## GOAL OF THE EXERCISE
Please restate the data below word for word, omitting all images.

## MATERIAL FOR THIS TASK

= = = =

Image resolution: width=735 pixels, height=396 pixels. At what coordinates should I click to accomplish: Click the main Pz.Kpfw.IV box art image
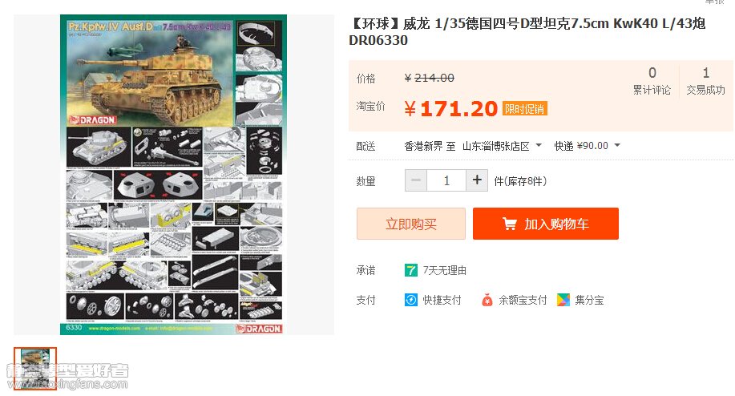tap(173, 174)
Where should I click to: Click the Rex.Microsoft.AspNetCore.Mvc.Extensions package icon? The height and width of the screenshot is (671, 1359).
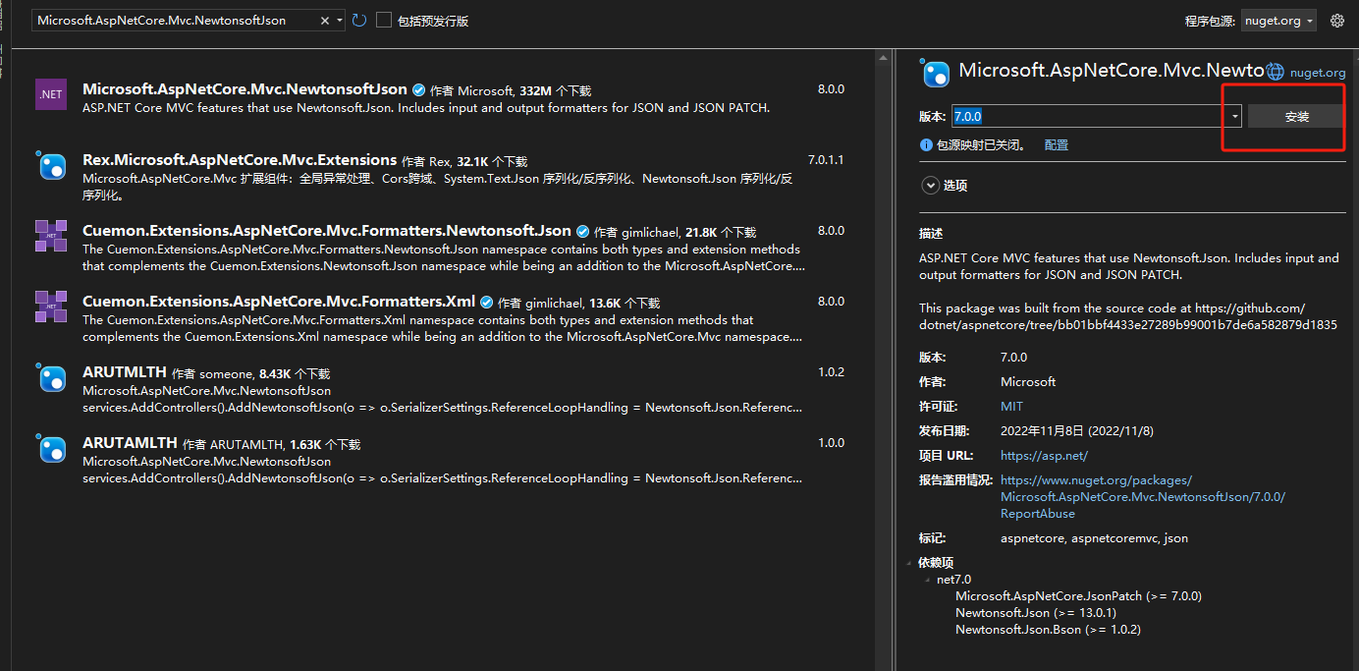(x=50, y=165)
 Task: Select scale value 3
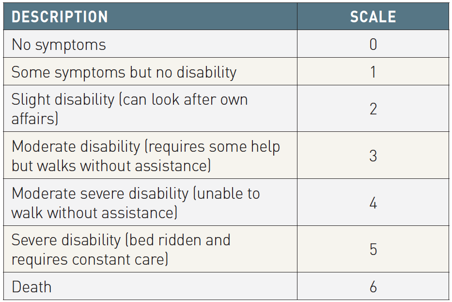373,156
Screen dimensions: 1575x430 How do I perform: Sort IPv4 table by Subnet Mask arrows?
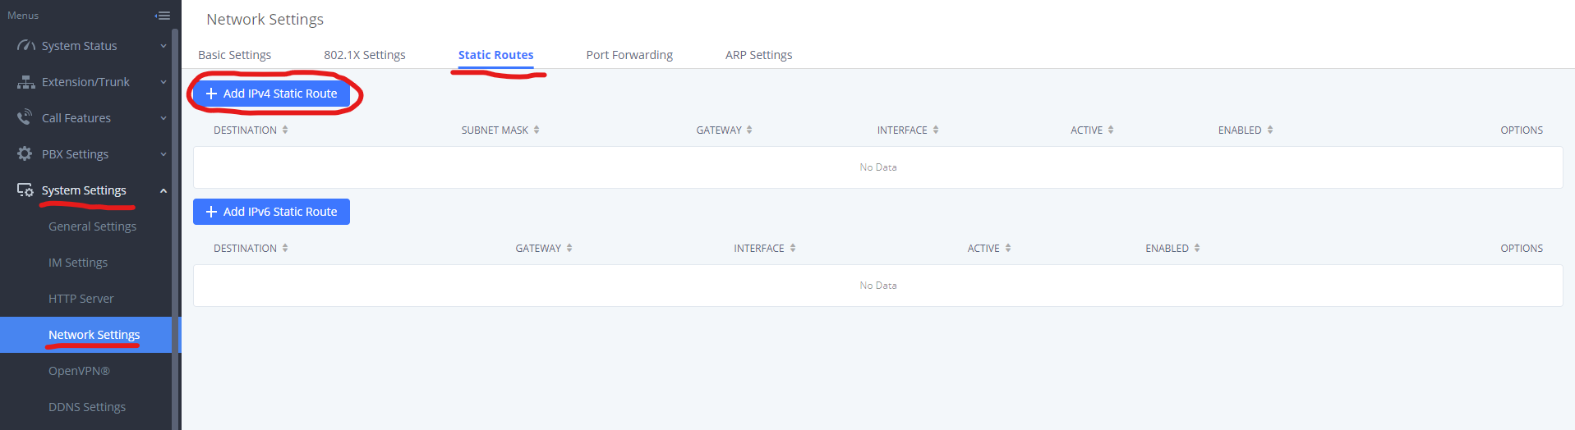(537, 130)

= = = =

## RESULT
Image resolution: width=735 pixels, height=396 pixels. At what coordinates should I click to accomplish: Click the main Pz.Kpfw.IV box art image
tap(173, 174)
Where should I click to: Click the Rex.Microsoft.AspNetCore.Mvc.Extensions package icon? The height and width of the screenshot is (671, 1359).
(x=50, y=165)
 Task: Select scale value 3
373,156
Screen dimensions: 1575x430 How do I perform: Sort IPv4 table by Subnet Mask arrows?
(537, 130)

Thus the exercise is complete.